New build, problematic performance

Minxster

Dabbler
Joined
Sep 27, 2013
Messages
36
Purchased and built already specs:
Supermicro Motherboard: X11SPM-TF for single Socket LGA3647 CPU
CPU: INTEL Xeon SILVER 4108 1,8GHz socket LGA3647 Scalable, 8 cores, 16 threads, DDR4-2400
64GB RAM: 2x SAMSUNG 32GB DDR4-2400 LRDIMM ECC Registered CL17 Dual Rank
NIC - Onboard dual 10gbe
HBA Card: Broadcom (Avago, LSI) 9305-16i, 16 ports - latest firmware
Hard drives - 16 x He10 HGST 4Kn 10TB SATA 220MB/s
Boot Device: Samsung 960 EVO NVMe M.2 250GB PCIe 3 3.0
FreeNAS : 11.1-U5

Array make-up : Waiting to run either 2 x 8 RAID Z2 or 8 x 2 Mirrored (RAID 10) - For now I'm focusing on the Mirror setup.

This is no my first build, but it is the first one that I'm wanting to push the performance as best I can.

So to the problem : The server has come together well, but am finding serious problems with performance.
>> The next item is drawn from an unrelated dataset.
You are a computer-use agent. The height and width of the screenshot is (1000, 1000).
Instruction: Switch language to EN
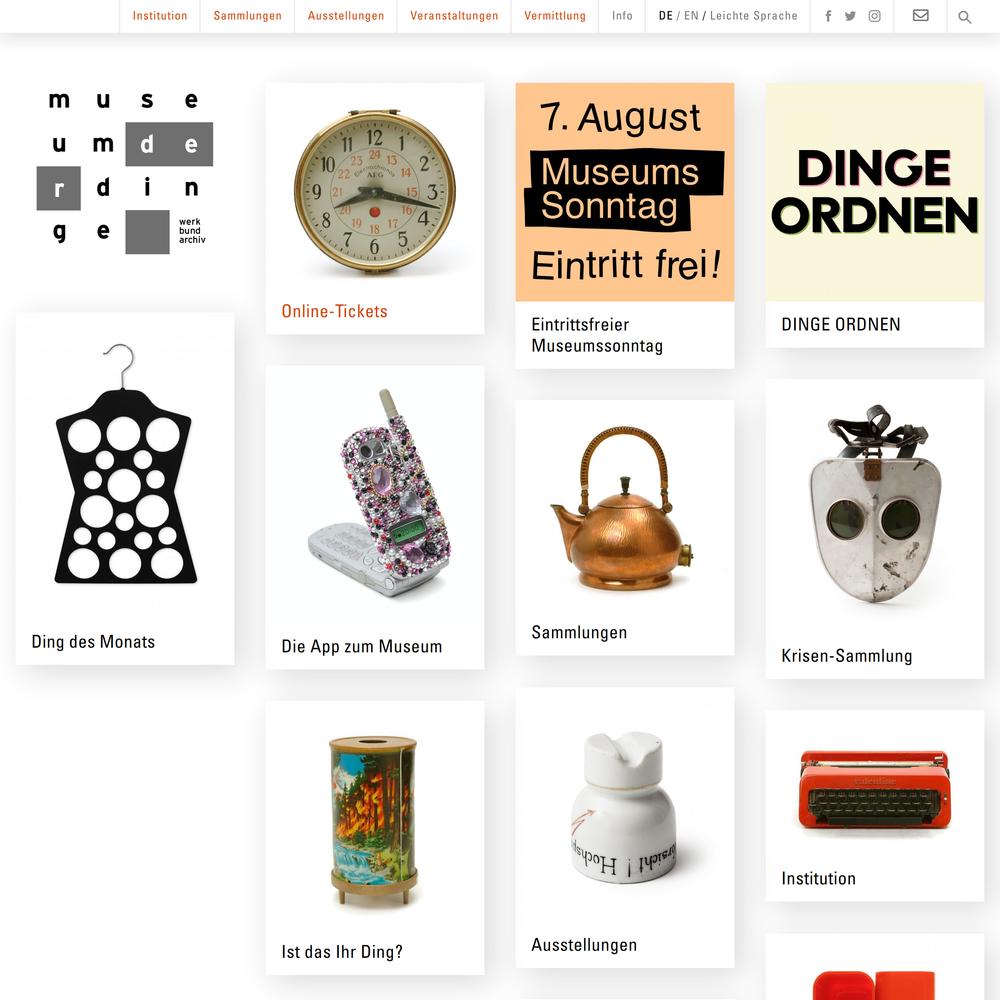pos(691,16)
Before I start looking into NIC performance issues, I've been running 'dd' tests to benchmark the server itself in RAID10

Here is a test done with the 8 x 2 Mirrored setup:
file type size count tot size gbyte process seconds bytes per sec calc to mbytes calc to gbytes
zero 2048k 100k 200 write 133.3 1610142624 1535.6 1.5
zero 2048k 100k 200 read 283.2 758075548 723.0 0.7

I've checked CPU and it's not pushing hard at all, and even the busy % (when on read) is only sitting at around 20%.

For the life of me I can't see why this is so slow and/or what the bottleneck is...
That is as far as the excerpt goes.